+++ RECORDS FOR PROCESSING +++

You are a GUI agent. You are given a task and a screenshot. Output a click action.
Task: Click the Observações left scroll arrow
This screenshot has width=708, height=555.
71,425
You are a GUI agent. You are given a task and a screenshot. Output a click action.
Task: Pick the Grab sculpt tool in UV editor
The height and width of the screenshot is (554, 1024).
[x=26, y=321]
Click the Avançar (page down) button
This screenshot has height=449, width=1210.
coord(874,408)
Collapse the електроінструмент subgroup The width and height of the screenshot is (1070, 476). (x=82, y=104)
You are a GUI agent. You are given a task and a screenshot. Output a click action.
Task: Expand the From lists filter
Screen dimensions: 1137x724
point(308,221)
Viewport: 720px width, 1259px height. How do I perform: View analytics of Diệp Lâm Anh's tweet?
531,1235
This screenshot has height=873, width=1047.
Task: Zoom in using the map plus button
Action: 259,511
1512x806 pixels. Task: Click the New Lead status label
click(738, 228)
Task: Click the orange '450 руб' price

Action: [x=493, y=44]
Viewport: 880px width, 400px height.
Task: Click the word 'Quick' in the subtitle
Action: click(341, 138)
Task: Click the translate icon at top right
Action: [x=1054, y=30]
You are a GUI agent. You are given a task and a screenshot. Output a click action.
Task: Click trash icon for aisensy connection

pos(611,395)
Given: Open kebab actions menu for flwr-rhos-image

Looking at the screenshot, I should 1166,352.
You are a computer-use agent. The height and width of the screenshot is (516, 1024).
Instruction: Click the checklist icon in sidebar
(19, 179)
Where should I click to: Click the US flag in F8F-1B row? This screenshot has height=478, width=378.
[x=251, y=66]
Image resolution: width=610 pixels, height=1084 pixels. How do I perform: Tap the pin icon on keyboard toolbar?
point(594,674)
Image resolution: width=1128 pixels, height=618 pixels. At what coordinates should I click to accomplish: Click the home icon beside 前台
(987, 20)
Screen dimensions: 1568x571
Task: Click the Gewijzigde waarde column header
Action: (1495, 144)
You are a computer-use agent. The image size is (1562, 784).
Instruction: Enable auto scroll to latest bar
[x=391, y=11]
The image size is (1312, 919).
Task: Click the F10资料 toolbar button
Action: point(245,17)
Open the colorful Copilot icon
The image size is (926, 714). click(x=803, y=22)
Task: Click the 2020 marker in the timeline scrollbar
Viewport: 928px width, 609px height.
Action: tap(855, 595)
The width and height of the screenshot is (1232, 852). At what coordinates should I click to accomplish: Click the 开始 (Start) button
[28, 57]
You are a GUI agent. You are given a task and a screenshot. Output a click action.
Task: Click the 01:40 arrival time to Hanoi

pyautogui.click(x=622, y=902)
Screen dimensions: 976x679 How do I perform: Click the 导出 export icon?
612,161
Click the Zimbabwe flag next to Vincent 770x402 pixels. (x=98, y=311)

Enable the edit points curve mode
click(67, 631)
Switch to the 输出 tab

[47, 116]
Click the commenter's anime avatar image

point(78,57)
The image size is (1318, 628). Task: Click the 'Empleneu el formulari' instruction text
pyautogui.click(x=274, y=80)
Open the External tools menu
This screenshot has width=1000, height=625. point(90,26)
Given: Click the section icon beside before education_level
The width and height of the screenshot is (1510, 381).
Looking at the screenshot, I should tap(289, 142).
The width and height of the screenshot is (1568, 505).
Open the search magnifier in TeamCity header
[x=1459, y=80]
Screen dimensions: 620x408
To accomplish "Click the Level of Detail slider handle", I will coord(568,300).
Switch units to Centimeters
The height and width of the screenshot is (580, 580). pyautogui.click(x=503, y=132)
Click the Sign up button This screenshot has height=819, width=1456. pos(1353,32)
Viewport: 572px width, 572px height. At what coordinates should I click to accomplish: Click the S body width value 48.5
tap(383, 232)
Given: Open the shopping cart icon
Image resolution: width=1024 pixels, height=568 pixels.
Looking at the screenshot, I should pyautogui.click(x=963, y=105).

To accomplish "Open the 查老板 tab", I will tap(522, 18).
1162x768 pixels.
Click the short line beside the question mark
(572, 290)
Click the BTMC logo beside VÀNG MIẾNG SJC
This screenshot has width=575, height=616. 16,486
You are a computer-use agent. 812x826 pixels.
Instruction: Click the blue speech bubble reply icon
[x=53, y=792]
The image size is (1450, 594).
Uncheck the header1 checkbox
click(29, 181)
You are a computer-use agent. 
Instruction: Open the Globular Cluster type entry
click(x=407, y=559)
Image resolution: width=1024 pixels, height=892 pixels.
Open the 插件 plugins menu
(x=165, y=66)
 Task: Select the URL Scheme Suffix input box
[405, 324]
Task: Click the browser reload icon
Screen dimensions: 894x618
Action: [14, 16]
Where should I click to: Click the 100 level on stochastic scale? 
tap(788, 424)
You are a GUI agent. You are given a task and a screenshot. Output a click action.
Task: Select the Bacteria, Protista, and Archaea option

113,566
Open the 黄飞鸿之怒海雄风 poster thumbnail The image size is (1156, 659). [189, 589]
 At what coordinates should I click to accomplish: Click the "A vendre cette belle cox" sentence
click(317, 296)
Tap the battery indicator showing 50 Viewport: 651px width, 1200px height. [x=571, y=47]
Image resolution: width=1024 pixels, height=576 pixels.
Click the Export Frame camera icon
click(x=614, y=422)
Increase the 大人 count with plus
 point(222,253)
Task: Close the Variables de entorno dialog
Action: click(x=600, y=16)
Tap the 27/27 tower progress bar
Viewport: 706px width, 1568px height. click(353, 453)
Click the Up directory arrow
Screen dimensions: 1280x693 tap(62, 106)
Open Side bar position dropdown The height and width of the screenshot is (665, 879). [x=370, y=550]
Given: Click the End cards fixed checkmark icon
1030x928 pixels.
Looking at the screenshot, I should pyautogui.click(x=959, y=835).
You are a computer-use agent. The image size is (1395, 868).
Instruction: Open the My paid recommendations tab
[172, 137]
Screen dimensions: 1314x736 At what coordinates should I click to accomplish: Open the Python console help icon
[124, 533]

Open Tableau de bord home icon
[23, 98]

+++

-- ACTIVITY --
Every line above is to be transcribed exactly, with nothing missed.

-- ANSWER FOR THIS EXERCISE --
You are a GUI agent. You are given a task and a screenshot. Output a click action.
Task: Click the Observações left scroll arrow
This screenshot has width=708, height=555.
71,425
You are a GUI agent. You are given a task and a screenshot. Output a click action.
Task: Pick the Grab sculpt tool in UV editor
The height and width of the screenshot is (554, 1024).
[x=26, y=321]
Click the Avançar (page down) button
This screenshot has height=449, width=1210.
coord(874,408)
Collapse the електроінструмент subgroup The width and height of the screenshot is (1070, 476). (x=82, y=104)
You are a GUI agent. You are given a task and a screenshot. Output a click action.
Task: Expand the From lists filter
Screen dimensions: 1137x724
point(308,221)
Viewport: 720px width, 1259px height. How do I perform: View analytics of Diệp Lâm Anh's tweet?
531,1235
This screenshot has height=873, width=1047.
Task: Zoom in using the map plus button
Action: 259,511
1512x806 pixels. Task: Click the New Lead status label
click(738, 228)
Task: Click the orange '450 руб' price

Action: [x=493, y=44]
Viewport: 880px width, 400px height.
Task: Click the word 'Quick' in the subtitle
Action: click(341, 138)
Task: Click the translate icon at top right
Action: [x=1054, y=30]
You are a GUI agent. You are given a task and a screenshot. Output a click action.
Task: Click trash icon for aisensy connection

pos(611,395)
Given: Open kebab actions menu for flwr-rhos-image

Looking at the screenshot, I should 1166,352.
You are a computer-use agent. The height and width of the screenshot is (516, 1024).
Instruction: Click the checklist icon in sidebar
(19, 179)
Where should I click to: Click the US flag in F8F-1B row? This screenshot has height=478, width=378.
[x=251, y=66]
Image resolution: width=610 pixels, height=1084 pixels. How do I perform: Tap the pin icon on keyboard toolbar?
point(594,674)
Image resolution: width=1128 pixels, height=618 pixels. At what coordinates should I click to accomplish: Click the home icon beside 前台
(987, 20)
Screen dimensions: 1568x571
Task: Click the Gewijzigde waarde column header
Action: (1495, 144)
You are a computer-use agent. The image size is (1562, 784).
Instruction: Enable auto scroll to latest bar
[x=391, y=11]
The image size is (1312, 919).
Task: Click the F10资料 toolbar button
Action: point(245,17)
Open the colorful Copilot icon
The image size is (926, 714). click(x=803, y=22)
Task: Click the 2020 marker in the timeline scrollbar
Viewport: 928px width, 609px height.
Action: tap(855, 595)
The width and height of the screenshot is (1232, 852). At what coordinates should I click to accomplish: Click the 开始 (Start) button
[28, 57]
You are a GUI agent. You are given a task and a screenshot. Output a click action.
Task: Click the 01:40 arrival time to Hanoi

pyautogui.click(x=622, y=902)
Screen dimensions: 976x679 How do I perform: Click the 导出 export icon?
612,161
Click the Zimbabwe flag next to Vincent 770x402 pixels. (x=98, y=311)

Enable the edit points curve mode
click(67, 631)
Switch to the 输出 tab

[47, 116]
Click the commenter's anime avatar image

point(78,57)
The image size is (1318, 628). Task: Click the 'Empleneu el formulari' instruction text
pyautogui.click(x=274, y=80)
Open the External tools menu
This screenshot has width=1000, height=625. point(90,26)
Given: Click the section icon beside before education_level
The width and height of the screenshot is (1510, 381).
Looking at the screenshot, I should tap(289, 142).
The width and height of the screenshot is (1568, 505).
Open the search magnifier in TeamCity header
[x=1459, y=80]
Screen dimensions: 620x408
To accomplish "Click the Level of Detail slider handle", I will coord(568,300).
Switch units to Centimeters
The height and width of the screenshot is (580, 580). pyautogui.click(x=503, y=132)
Click the Sign up button This screenshot has height=819, width=1456. pos(1353,32)
Viewport: 572px width, 572px height. At what coordinates should I click to accomplish: Click the S body width value 48.5
tap(383, 232)
Given: Open the shopping cart icon
Image resolution: width=1024 pixels, height=568 pixels.
Looking at the screenshot, I should pyautogui.click(x=963, y=105).

To accomplish "Open the 查老板 tab", I will tap(522, 18).
1162x768 pixels.
Click the short line beside the question mark
(572, 290)
Click the BTMC logo beside VÀNG MIẾNG SJC
This screenshot has width=575, height=616. 16,486
You are a computer-use agent. 812x826 pixels.
Instruction: Click the blue speech bubble reply icon
[x=53, y=792]
The image size is (1450, 594).
Uncheck the header1 checkbox
click(29, 181)
You are a computer-use agent. 
Instruction: Open the Globular Cluster type entry
click(x=407, y=559)
Image resolution: width=1024 pixels, height=892 pixels.
Open the 插件 plugins menu
(x=165, y=66)
 Task: Select the URL Scheme Suffix input box
[405, 324]
Task: Click the browser reload icon
Screen dimensions: 894x618
Action: [14, 16]
Where should I click to: Click the 100 level on stochastic scale? 
tap(788, 424)
You are a GUI agent. You are given a task and a screenshot. Output a click action.
Task: Select the Bacteria, Protista, and Archaea option

113,566
Open the 黄飞鸿之怒海雄风 poster thumbnail The image size is (1156, 659). [189, 589]
 At what coordinates should I click to accomplish: Click the "A vendre cette belle cox" sentence
click(317, 296)
Tap the battery indicator showing 50 Viewport: 651px width, 1200px height. [x=571, y=47]
Image resolution: width=1024 pixels, height=576 pixels.
Click the Export Frame camera icon
click(x=614, y=422)
Increase the 大人 count with plus
 point(222,253)
Task: Close the Variables de entorno dialog
Action: click(x=600, y=16)
Tap the 27/27 tower progress bar
Viewport: 706px width, 1568px height. click(353, 453)
Click the Up directory arrow
Screen dimensions: 1280x693 tap(62, 106)
Open Side bar position dropdown The height and width of the screenshot is (665, 879). [x=370, y=550]
Given: Click the End cards fixed checkmark icon
1030x928 pixels.
Looking at the screenshot, I should pyautogui.click(x=959, y=835).
You are a computer-use agent. The image size is (1395, 868).
Instruction: Open the My paid recommendations tab
[172, 137]
Screen dimensions: 1314x736 At what coordinates should I click to accomplish: Open the Python console help icon
[124, 533]

Open Tableau de bord home icon
[23, 98]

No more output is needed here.